Data extract:

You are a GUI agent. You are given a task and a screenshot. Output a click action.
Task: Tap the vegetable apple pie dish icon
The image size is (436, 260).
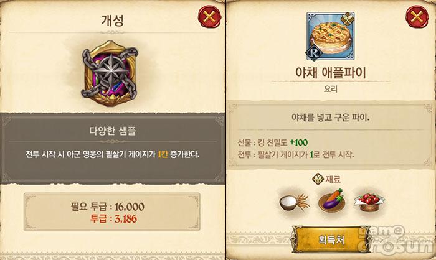(x=331, y=36)
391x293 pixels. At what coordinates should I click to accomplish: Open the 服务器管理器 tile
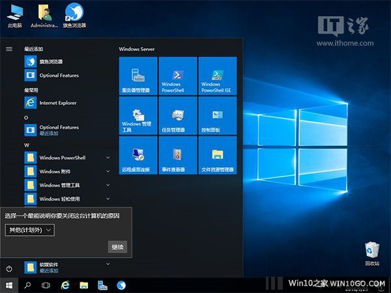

What is needed: Copy these lines exactly as they appear, without the pictures.

Task answer:
You are a GUI agent. You are given a task and a screenshot. Output a click action.
Task: Tap the vegetable apple pie dish icon
The image size is (436, 260).
(x=331, y=36)
391x293 pixels. At what coordinates should I click to accomplish: Open the 服务器管理器 tile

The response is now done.